To manage your monthly expenses, prepare for life's unpredictable events, and be able to afford big-ticket items without going into debt, budgeting is important. Keeping track of how much you earn and spend doesn't have to be drudgery, doesn't require you to be good at math, and doesn't mean you can't buy the things you want. It just means that you'll know where your money goes, you'll have greater control over your finances.

Understanding Budgeting

A budget is a microeconomic concept that shows the trade-off made when one good is exchanged for another. In terms of the bottom line—or the end result of this trade-off—a surplus budget means profits are anticipated, a balanced budget means revenues are expected to equal expenses, and a deficit budget means expenses will exceed revenues.
Characteristics of budgeting include:

  • Estimates of revenues and expenses.
  • Expected cash flows.
  • Expected debt reduction.
  • A budget is compared to actual results to calculate the variances between the two figures.

KEY TAKEAWAYS

  • A budget is an estimation of revenue and expenses over a specified future period of time and is utilized by governments, businesses, and individuals.
  • A budget is basically a financial plan for a defined period, normally a year that is known to greatly enhance the success of any financial undertaking.
  • Corporate budgets are essential for operating at peak efficiency.
  • Aside from earmarking resources, a budget can also aid in setting goals, measuring outcomes, and planning for contingencies.
  • Personal budgets are extremely useful in managing an individual's or family's finances over both the short and long term horizon.

Corporate Budgets

Budgets are an integral part of running any business efficiently and effectively.

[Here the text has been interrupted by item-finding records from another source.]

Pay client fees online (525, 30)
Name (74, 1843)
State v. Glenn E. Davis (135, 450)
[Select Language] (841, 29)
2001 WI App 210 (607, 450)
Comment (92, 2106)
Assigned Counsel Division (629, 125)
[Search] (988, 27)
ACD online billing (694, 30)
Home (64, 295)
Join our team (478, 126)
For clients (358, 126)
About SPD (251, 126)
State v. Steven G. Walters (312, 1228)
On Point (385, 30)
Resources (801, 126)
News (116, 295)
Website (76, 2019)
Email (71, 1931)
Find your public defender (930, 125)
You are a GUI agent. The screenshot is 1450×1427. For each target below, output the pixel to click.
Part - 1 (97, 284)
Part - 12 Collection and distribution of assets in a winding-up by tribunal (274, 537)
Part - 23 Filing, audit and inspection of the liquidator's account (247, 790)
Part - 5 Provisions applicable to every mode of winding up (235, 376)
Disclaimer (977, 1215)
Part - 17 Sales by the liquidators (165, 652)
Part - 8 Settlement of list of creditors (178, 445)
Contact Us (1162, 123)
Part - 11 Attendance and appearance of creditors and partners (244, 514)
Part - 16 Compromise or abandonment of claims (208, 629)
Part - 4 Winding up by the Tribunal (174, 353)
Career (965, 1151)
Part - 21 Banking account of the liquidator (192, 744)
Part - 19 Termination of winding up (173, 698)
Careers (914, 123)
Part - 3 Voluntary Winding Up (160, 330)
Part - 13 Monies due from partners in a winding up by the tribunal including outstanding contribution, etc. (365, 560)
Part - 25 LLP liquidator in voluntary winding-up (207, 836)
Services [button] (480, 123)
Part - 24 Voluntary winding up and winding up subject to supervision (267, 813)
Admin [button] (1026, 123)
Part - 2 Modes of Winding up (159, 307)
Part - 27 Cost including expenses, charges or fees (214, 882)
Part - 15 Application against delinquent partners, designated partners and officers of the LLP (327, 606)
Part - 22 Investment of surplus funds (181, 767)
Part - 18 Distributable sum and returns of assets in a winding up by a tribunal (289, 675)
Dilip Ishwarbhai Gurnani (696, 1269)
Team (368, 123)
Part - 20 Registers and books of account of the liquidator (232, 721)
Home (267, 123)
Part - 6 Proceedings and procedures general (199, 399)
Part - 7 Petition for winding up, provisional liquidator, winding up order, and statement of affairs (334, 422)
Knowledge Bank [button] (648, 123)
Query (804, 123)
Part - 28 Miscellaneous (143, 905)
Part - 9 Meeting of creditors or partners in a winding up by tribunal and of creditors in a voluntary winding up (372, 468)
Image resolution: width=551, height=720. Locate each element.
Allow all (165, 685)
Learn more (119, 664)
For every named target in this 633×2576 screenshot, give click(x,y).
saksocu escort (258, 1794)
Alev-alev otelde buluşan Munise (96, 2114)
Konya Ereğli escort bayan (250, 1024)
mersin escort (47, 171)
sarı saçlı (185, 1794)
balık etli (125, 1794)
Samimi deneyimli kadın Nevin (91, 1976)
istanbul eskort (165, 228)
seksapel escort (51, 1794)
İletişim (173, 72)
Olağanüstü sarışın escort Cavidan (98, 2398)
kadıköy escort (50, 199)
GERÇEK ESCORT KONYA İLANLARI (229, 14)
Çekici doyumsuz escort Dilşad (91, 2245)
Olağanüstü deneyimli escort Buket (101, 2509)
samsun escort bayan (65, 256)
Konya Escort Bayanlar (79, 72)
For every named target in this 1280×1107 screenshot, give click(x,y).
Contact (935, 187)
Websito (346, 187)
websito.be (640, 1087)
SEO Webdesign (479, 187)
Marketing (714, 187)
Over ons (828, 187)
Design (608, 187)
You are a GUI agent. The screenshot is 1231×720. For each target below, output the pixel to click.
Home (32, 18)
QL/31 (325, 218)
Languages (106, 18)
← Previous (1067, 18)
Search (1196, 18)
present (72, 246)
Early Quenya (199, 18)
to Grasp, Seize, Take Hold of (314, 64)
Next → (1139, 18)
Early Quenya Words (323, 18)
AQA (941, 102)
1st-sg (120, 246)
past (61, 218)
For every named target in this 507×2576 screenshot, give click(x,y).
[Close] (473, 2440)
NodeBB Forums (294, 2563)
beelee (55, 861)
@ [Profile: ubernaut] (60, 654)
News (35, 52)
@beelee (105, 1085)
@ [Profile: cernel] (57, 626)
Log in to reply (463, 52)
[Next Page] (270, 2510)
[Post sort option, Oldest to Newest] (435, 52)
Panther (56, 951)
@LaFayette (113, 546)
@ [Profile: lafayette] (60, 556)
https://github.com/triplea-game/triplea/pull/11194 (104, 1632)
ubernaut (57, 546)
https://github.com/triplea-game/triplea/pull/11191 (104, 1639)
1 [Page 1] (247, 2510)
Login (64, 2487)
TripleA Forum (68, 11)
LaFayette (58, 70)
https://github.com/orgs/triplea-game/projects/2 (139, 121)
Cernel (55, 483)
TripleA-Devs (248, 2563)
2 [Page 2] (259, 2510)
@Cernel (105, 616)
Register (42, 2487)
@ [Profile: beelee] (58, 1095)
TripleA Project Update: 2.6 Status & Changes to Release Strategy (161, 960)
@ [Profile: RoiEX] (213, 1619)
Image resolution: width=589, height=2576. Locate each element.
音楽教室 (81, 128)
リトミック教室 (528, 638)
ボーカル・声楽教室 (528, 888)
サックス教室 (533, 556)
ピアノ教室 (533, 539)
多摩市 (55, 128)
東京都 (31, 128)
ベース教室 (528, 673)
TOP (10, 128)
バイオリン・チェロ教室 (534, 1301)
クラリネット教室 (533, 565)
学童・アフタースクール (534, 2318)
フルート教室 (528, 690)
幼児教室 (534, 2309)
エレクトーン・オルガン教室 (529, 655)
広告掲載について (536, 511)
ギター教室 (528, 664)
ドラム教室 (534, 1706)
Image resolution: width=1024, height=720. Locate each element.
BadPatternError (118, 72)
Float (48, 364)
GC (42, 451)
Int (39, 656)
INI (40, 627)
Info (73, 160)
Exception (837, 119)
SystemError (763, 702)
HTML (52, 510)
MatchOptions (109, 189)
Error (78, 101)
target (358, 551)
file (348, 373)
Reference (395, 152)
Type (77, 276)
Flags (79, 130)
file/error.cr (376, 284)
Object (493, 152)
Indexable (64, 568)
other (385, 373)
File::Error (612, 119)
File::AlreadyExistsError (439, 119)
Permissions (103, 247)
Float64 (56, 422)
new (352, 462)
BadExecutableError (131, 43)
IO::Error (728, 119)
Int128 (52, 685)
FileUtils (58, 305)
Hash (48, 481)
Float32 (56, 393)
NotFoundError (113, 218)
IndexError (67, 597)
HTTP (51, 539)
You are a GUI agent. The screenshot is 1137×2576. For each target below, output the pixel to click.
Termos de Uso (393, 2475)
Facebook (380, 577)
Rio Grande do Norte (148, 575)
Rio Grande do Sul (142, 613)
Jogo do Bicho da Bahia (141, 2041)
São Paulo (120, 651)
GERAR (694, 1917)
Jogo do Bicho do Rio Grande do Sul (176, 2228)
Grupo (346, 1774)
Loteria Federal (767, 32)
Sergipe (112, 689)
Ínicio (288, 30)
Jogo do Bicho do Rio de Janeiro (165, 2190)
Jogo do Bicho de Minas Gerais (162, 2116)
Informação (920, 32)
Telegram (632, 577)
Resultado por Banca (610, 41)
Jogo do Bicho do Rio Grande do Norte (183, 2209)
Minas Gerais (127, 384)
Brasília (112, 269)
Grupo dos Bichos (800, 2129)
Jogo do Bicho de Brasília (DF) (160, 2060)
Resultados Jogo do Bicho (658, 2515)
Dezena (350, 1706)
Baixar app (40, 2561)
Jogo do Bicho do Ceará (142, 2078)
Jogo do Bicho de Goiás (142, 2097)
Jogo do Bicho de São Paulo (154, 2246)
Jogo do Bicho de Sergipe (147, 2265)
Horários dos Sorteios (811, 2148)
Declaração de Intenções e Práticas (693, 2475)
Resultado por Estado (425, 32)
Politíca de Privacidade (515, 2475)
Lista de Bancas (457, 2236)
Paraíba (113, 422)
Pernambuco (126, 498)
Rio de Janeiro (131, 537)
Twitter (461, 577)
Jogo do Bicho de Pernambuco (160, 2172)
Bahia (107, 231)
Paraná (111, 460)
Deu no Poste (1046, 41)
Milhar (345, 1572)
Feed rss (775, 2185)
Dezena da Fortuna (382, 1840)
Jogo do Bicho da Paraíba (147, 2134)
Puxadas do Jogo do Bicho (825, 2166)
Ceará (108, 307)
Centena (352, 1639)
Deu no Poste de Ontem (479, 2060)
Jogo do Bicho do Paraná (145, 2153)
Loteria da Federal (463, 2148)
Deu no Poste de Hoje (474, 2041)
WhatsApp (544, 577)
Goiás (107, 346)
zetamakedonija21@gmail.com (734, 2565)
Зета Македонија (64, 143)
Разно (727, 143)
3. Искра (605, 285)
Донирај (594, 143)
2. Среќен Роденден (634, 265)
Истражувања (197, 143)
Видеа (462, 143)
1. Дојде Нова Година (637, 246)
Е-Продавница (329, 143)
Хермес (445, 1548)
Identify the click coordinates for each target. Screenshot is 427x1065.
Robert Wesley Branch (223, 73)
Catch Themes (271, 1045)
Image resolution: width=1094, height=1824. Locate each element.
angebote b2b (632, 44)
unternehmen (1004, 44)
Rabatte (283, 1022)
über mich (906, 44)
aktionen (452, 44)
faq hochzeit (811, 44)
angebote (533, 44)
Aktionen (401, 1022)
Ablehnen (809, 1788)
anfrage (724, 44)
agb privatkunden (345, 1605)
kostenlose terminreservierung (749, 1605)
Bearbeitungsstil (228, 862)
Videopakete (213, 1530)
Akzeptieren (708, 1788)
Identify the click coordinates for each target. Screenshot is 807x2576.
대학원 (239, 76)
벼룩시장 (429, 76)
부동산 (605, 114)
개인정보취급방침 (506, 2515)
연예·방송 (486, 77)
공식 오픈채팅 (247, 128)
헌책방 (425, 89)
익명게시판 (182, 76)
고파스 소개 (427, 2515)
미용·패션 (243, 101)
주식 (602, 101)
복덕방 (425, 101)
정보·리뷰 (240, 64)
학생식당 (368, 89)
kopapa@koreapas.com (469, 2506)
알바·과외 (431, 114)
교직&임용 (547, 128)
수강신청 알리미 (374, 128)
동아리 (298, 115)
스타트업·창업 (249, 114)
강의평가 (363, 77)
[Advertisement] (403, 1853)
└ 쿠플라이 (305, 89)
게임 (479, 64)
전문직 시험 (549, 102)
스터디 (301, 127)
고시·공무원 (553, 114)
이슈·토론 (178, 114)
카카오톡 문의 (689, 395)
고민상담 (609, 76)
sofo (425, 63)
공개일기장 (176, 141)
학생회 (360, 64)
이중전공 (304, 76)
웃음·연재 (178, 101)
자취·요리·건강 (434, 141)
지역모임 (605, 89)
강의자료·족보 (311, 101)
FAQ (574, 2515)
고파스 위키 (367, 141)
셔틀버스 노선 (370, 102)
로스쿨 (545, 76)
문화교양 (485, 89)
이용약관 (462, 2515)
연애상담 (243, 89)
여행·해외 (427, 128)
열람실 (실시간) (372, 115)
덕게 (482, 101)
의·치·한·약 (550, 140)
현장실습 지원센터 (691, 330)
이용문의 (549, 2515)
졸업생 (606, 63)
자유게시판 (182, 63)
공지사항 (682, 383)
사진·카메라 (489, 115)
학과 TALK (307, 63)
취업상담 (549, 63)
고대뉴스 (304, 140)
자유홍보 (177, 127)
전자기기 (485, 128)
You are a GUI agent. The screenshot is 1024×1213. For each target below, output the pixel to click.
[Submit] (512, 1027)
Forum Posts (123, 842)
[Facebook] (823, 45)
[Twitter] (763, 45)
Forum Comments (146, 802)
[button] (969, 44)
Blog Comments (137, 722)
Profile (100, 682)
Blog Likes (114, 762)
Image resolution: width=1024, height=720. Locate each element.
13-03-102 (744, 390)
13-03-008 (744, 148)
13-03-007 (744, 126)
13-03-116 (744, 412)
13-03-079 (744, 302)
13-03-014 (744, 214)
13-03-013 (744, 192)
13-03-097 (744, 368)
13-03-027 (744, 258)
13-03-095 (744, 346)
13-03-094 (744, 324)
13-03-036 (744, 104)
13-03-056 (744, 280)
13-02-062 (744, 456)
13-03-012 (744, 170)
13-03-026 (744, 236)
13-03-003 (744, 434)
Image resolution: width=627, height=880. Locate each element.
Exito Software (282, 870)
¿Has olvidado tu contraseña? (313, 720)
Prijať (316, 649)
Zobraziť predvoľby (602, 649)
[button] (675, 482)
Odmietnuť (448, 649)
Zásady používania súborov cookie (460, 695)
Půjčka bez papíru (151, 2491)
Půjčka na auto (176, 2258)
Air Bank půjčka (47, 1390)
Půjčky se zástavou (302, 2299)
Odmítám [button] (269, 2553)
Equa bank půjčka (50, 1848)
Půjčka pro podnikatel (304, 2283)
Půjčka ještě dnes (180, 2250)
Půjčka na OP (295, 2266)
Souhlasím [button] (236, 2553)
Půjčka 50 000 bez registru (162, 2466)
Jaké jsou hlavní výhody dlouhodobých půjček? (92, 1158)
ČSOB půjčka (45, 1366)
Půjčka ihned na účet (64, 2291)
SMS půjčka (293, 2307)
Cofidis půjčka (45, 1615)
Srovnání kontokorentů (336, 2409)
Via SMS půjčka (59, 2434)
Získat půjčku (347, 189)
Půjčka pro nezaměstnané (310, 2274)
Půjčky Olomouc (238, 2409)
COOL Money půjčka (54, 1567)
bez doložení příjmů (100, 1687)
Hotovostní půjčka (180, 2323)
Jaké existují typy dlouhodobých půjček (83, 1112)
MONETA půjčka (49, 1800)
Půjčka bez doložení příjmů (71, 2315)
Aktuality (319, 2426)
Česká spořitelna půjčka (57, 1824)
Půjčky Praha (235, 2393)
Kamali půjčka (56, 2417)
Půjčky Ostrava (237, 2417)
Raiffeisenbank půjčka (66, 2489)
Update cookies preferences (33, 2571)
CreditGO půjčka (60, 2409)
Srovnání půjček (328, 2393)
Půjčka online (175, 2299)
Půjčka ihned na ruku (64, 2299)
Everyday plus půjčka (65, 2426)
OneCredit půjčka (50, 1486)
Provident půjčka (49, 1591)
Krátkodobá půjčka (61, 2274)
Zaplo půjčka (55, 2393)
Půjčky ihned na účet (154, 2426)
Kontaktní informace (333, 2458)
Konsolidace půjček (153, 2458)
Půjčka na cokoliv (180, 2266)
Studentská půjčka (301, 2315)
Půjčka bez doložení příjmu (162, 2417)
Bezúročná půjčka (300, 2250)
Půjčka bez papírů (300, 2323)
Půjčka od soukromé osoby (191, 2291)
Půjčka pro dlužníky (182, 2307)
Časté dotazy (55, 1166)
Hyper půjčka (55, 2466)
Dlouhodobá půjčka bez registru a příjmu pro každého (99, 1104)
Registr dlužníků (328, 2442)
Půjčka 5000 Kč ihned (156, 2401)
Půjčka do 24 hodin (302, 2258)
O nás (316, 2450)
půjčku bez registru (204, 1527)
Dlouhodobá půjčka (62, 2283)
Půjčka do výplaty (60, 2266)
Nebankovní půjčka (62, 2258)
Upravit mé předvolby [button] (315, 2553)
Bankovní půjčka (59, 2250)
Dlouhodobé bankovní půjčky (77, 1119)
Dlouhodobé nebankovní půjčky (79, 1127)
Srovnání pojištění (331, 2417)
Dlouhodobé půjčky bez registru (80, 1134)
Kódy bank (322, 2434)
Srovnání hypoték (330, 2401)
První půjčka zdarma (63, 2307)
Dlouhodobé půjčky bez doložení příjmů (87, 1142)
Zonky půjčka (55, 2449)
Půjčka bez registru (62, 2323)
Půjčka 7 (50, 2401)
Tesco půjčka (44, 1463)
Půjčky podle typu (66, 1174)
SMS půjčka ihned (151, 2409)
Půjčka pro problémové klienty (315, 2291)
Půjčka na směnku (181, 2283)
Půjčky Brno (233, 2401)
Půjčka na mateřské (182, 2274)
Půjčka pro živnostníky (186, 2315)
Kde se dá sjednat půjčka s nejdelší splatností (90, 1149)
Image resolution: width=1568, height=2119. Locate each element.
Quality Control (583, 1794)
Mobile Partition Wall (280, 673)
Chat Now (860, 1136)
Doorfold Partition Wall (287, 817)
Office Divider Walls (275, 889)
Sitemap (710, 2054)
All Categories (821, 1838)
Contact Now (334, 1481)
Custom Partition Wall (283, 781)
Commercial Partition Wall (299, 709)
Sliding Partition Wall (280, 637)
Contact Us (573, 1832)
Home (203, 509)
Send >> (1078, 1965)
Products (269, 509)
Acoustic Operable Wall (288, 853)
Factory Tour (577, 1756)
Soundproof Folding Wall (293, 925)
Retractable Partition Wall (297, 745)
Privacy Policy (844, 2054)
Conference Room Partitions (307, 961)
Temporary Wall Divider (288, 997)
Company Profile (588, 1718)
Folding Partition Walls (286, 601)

Budget Development Process

The process begins by establishing assumptions for the upcoming budget period. These assumptions are related to projected sales trends, cost trends, and the overall economic outlook of the market, industry, or sector. Specific factors affecting potential expenses are addressed and monitored.

The budget is published in a packet that outlines the standards and procedures used to develop it, including the assumptions about the markets, key relationships with vendors that provide discounts, and explanations of how certain calculations were made.

The sales budget is often the first to be developed, as subsequent expense budgets cannot be established without knowing future cash flows. Budgets are developed for all the different subsidiaries, divisions, and departments within an organization. For a manufacturer, a separate budget is often developed for direct materials, labor, and overhead.

All budgets get rolled up into the master budget, which also includes budgeted financial statements, forecasts of cash inflows and outflows, and an overall financing plan. At a corporation, the top management reviews the budget and submits it for approval to the board of directors.

Static Vs. Flexible Budgets

There are two major types of budgets: static budgets and flexible budgets. A static budget remains unchanged over the life of the budget. Regardless of changes that occur during the budgeting period, all accounts and figures originally calculated remain the same.

A flexible budget has a relational value to certain variables. The dollar amounts listed on a flexible budget change based on sales levels, production levels, or other external economic factors.

Both types of budgets are useful for management. A static budget evaluates the effectiveness of the original budgeting process, while a flexible budget provides deeper insight into business operations.